Shazam! producers knew, and cast him in 1974. “The show had a moral to it,” Gray says. “It amazes me how much kids were affected by it, and it still touches my heart.” When the series was canceled, he was devastated. The years that followed were “bleak and black,” he says. Amid rumors that he had a drinking problem, work dried up. But what looked like drunken staggering and shaking were actually caused by a prescription-drug reaction. To help him cope with Shazaml’s schedule, Gray’s doctors had prescribed Dexamyl, which contains a stimulant, to boost energy, as well as Placidyl, a sleep aid. When the show finished, Gray quit Placidyl cold turkey, and that’s when the erratic behavior set in. In 1983 he moved in with his parents in Carmel, Calif, (where they had relocated in 1972), undergoing detox at an area hospital. He also worked with a local musical theater group for several years—until, he says, he “felt ready for another invasion” of showbiz.
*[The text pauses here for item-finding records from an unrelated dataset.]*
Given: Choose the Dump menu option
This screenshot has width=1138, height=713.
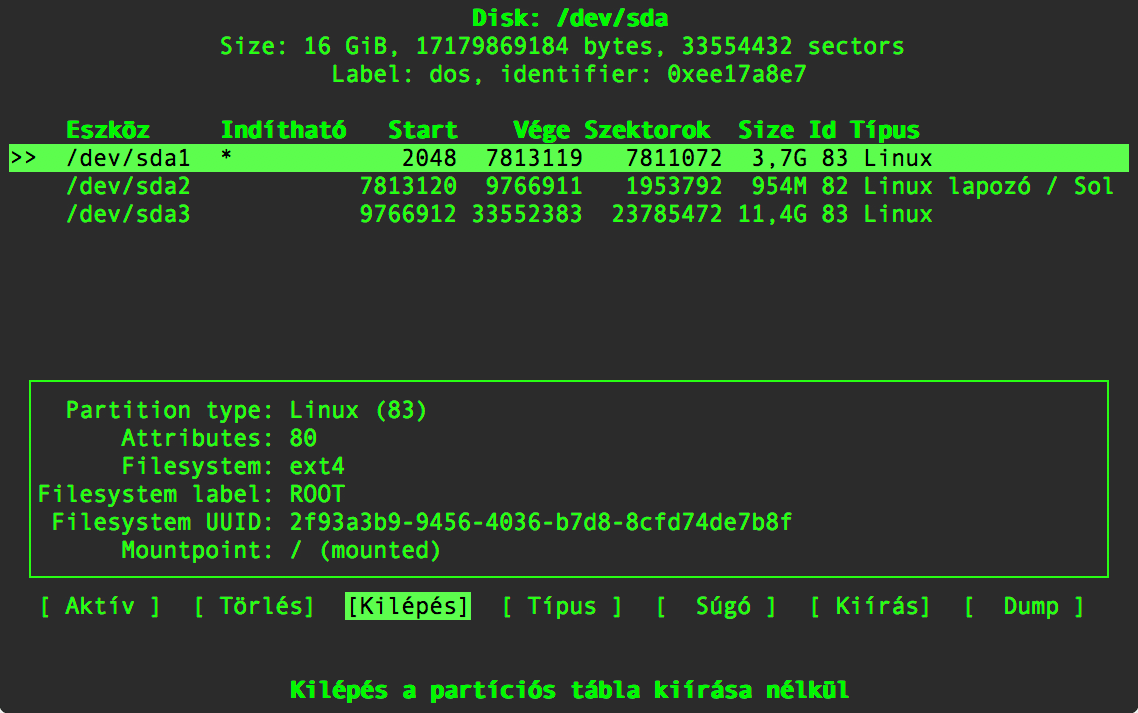Looking at the screenshot, I should pyautogui.click(x=1025, y=606).
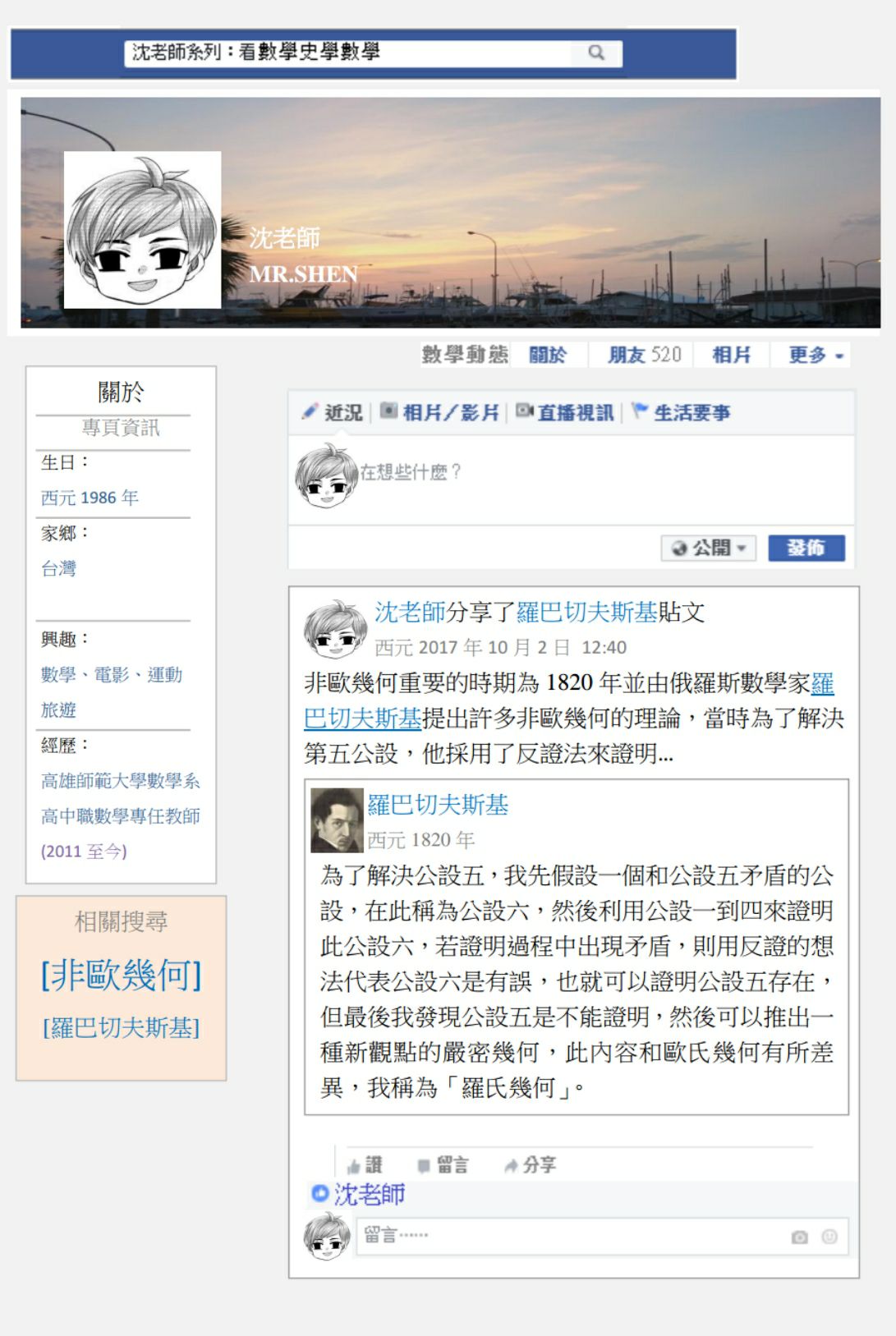This screenshot has height=1336, width=896.
Task: Expand the 更多 profile menu
Action: pyautogui.click(x=816, y=355)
Back in L.A. in 1987, he auditioned while working odd jobs, but with no luck. Then he went on a blind date with Stacy Benon. They married in 1994, and he bought her parents’ West Hollywood flower shop to support his new family, including Stacy’s two children from her first marriage. Business boomed, and in 1999 they moved the shop to Beverly Hills, where Gray shares a three-bedroom home with Stacy, stepchildren Ryan, 16, and Laurel, 13, and Beau and Tai, the family’s two Pomeranians. He enjoys his new role as florist to the stars—”Putting your artistic feelings into flowers is just a different kind of gig,” he explains—but yes, acting is still his first love. “If I could say ‘Shazam!’ and make it happen,” he says, “I’d do it in a minute.”